Par Pierre Builly.
Les mariés de l’An II de Jean-Paul Rappeneau (1971).
Cavalcade au milieu des échafauds.
Introduction : À Nantes, en 1787, Nicolas Philibert épouse Charlotte Gosselin, puis tue en duel un aristocrate trop galant. Il s’enfuit en Amérique, seul. En Caroline du Sud, il fait fortune dans le commerce des épices et s’éprend d’une riche héritière qu’il ne peut, hélas, épouser. Il décide donc de retourner sur le Vieux Continent, où le divorce a été légalisé par la providentielle Révolution. En pleine guerre civile, il retrouve Charlotte, qui a choisi le camp des royalistes. Aimée par un marquis et courtisée par un prince, Charlotte jubile. Les événements se précipitent. Nicolas, que les soubresauts politiques laissent indifférent, poursuit Charlotte à travers batailles et complots, dans l’espoir de l’amener devant le notaire…
En revoyant une nouvelle fois ce film qui est peut-être, c’est vrai, le meilleur de Jean-Paul Rappeneau, je me faisais la réflexion qu’il dépeignait étonnamment bien ce que pouvait être l’état d’esprit des Français, au bout de quelques années d’agitation sanglante et comment Napoléon Bonaparte avait pu cueillir finalement sans grande difficulté un pays qui aspirait à la stabilité d’une nouvelle époque.
Comme le remarque excellemment un des intervenants des riches suppléments du DVD, la fastueuse musique de Michel Legrand allie et alterne habilement, selon les séquences, les parties de clavecin et les structures mélodiques de l’Ancien Régime et les amples scansions majestueuses de l’Empire ; eh bien selon les séquences, là aussi, on est tout aussi révulsé d’horreur devant le fantoche sanguinolent joué à merveille par Julien Guiomar, évidente incarnation du sinistre Carrier, qui noya dans la Loire près de 5000 personnes qu’attristé de l’étroitesse d’esprit et de la morgue d’aristocrates malsains qui ne peuvent comprendre que le Monde a changé.

**Section des données**
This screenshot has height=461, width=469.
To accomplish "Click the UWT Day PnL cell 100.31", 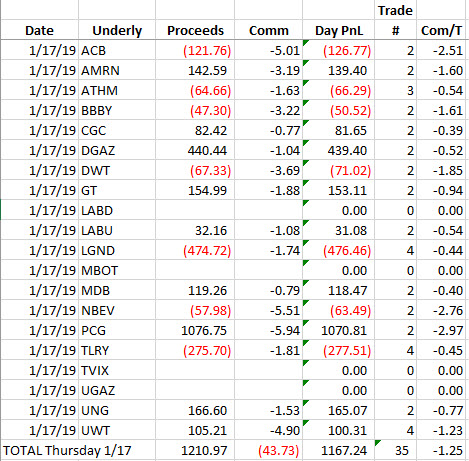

**Consignes**
Dans la critique du film, relevez toutes les personnes désignées par un prénom suivi d'un nom de famille, chacune une seule fois.

**Réponse complète**
Pierre Builly, Jean-Paul Rappeneau, Nicolas Philibert, Charlotte Gosselin, Napoléon Bonaparte, Michel Legrand, Julien Guiomar